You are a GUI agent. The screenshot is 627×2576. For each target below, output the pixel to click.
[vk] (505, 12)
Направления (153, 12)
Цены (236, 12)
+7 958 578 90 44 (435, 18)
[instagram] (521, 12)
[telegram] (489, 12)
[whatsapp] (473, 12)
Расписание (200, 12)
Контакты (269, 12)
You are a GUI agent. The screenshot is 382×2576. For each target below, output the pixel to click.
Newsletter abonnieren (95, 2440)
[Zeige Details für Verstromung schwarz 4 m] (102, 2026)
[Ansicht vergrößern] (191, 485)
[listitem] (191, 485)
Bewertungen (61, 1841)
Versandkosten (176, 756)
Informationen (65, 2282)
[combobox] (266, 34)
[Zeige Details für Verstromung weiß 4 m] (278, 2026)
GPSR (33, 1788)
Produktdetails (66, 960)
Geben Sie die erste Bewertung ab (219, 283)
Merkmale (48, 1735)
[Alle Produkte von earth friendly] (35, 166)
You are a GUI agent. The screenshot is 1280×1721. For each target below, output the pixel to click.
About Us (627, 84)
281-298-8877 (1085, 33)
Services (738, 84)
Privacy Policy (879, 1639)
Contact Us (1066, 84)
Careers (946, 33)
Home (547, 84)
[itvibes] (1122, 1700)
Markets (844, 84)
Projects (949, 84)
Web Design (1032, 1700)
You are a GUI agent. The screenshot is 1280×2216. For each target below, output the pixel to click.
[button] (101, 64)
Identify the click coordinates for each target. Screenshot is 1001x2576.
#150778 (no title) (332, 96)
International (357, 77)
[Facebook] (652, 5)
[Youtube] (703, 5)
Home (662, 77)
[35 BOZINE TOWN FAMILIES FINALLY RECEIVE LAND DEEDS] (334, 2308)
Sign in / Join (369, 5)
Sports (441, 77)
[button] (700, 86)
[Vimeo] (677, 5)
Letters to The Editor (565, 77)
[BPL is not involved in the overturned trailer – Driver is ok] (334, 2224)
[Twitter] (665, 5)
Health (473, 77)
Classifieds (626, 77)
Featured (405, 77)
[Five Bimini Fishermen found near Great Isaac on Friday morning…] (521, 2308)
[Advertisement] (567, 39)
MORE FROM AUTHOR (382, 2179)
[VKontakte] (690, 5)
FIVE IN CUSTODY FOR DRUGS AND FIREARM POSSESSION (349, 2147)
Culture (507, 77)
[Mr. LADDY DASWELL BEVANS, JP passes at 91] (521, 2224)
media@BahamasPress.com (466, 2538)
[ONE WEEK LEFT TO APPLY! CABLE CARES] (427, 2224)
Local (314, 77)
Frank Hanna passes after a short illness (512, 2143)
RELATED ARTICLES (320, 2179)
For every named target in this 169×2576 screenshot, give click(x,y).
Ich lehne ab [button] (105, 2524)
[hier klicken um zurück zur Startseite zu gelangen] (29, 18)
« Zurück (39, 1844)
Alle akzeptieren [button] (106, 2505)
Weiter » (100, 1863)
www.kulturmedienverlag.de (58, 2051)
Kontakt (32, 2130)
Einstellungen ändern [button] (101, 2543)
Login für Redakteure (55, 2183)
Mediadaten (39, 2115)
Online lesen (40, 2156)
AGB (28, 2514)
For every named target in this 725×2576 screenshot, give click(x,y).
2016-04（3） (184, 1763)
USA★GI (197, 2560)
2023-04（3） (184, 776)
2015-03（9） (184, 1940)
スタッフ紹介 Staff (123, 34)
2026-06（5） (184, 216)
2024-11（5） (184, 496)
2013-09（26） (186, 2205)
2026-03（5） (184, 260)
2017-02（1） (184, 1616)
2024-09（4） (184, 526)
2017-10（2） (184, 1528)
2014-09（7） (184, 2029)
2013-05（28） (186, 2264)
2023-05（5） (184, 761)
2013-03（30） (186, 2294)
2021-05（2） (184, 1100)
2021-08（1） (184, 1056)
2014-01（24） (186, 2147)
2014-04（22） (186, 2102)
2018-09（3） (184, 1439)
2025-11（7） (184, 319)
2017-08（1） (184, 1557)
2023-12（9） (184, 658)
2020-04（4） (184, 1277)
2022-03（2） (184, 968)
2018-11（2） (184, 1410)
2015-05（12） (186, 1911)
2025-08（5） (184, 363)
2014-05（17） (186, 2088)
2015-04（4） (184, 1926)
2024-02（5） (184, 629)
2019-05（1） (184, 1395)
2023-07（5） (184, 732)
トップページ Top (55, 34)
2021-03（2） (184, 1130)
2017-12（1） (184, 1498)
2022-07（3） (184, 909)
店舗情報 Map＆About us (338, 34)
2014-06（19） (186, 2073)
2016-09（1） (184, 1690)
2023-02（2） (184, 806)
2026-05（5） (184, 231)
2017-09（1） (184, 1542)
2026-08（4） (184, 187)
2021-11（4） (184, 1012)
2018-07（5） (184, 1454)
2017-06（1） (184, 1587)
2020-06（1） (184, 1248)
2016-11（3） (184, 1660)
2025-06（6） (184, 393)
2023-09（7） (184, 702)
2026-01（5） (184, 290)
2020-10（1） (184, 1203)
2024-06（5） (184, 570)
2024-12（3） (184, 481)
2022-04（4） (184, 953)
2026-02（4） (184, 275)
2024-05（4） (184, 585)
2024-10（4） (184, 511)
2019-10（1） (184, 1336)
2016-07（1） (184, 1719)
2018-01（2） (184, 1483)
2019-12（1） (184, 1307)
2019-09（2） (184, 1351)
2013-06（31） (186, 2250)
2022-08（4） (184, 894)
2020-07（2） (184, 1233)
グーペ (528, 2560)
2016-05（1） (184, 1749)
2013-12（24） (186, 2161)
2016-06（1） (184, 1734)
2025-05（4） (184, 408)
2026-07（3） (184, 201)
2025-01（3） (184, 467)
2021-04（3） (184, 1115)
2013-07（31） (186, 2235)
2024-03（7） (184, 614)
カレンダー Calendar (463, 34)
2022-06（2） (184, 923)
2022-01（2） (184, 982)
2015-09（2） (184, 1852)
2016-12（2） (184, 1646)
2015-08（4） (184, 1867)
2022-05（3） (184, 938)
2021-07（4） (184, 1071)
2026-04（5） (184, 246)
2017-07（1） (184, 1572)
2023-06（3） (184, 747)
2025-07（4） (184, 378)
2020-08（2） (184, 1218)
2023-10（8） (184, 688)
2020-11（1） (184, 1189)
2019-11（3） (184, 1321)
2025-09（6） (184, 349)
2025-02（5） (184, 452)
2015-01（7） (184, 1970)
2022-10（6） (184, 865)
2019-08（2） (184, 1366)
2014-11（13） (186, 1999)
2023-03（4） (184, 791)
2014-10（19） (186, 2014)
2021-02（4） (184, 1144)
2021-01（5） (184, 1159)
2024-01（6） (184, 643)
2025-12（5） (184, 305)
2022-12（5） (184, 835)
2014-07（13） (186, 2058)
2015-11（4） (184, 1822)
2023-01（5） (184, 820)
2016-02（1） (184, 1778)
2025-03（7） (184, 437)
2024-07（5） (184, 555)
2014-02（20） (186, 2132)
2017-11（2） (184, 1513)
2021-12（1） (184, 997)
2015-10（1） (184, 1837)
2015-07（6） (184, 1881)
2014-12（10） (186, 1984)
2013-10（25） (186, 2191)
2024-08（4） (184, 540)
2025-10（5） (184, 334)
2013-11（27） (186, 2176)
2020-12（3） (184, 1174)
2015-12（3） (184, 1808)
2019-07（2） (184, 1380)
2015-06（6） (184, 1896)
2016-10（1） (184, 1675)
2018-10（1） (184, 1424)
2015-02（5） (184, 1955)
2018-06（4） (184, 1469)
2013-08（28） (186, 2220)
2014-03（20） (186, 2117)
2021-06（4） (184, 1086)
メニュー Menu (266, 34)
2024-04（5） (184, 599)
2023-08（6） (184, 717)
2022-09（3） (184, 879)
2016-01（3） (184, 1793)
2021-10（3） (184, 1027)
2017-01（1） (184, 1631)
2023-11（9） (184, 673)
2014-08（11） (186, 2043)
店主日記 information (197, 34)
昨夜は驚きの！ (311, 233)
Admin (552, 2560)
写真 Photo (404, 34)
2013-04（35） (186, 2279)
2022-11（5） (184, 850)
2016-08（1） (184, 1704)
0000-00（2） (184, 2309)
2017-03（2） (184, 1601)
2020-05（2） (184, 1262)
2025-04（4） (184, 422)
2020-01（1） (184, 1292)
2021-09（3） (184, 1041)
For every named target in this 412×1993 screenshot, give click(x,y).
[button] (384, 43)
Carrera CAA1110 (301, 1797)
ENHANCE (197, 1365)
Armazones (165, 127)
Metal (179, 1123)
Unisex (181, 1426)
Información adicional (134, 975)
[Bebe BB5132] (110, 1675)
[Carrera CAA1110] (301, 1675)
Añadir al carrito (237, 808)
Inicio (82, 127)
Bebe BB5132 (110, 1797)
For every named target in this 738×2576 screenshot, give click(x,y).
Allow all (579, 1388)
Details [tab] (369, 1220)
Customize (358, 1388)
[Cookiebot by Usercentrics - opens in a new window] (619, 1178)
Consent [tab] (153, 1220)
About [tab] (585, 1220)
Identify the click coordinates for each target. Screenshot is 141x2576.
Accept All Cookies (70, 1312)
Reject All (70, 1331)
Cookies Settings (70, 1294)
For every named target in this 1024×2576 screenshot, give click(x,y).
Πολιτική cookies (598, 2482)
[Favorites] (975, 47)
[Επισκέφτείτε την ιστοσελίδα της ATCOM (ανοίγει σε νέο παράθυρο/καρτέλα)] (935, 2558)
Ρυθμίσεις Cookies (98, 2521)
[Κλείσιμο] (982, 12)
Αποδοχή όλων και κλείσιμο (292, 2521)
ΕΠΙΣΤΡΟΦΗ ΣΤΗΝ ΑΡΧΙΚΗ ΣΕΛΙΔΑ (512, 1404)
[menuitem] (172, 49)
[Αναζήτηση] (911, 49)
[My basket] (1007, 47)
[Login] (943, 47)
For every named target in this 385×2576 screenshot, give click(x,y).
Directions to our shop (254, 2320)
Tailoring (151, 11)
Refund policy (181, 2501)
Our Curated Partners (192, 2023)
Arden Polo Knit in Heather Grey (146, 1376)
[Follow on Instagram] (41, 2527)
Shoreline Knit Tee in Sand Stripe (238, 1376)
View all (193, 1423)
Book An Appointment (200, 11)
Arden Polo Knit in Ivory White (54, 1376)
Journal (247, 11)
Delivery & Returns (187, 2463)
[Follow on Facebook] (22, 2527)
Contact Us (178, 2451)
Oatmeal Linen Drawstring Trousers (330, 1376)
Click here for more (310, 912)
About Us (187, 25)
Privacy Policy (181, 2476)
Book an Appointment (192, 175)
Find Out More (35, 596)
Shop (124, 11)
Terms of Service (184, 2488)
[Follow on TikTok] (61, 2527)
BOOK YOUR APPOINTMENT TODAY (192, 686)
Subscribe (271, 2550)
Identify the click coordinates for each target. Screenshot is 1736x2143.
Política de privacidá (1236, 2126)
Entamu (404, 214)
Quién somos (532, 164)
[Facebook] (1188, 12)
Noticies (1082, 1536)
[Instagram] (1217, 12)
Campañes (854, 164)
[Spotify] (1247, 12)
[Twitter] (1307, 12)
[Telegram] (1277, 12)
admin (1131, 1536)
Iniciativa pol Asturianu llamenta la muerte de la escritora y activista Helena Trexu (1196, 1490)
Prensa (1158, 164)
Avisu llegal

────────

▶ _About this exercise_
Go through the data and copy every line that includes "named".

▶ _Answer space_
For every named target in this 169×2576 screenshot, give click(x,y).
For every named target in this 725×2576 screenshot, give click(x,y).
For every named target in this 412×1993 screenshot, give click(x,y).
For every named target in this 738×2576 screenshot, give click(x,y).
For every named target in this 1024×2576 screenshot, give click(x,y).
For every named target in this 385×2576 screenshot, give click(x,y).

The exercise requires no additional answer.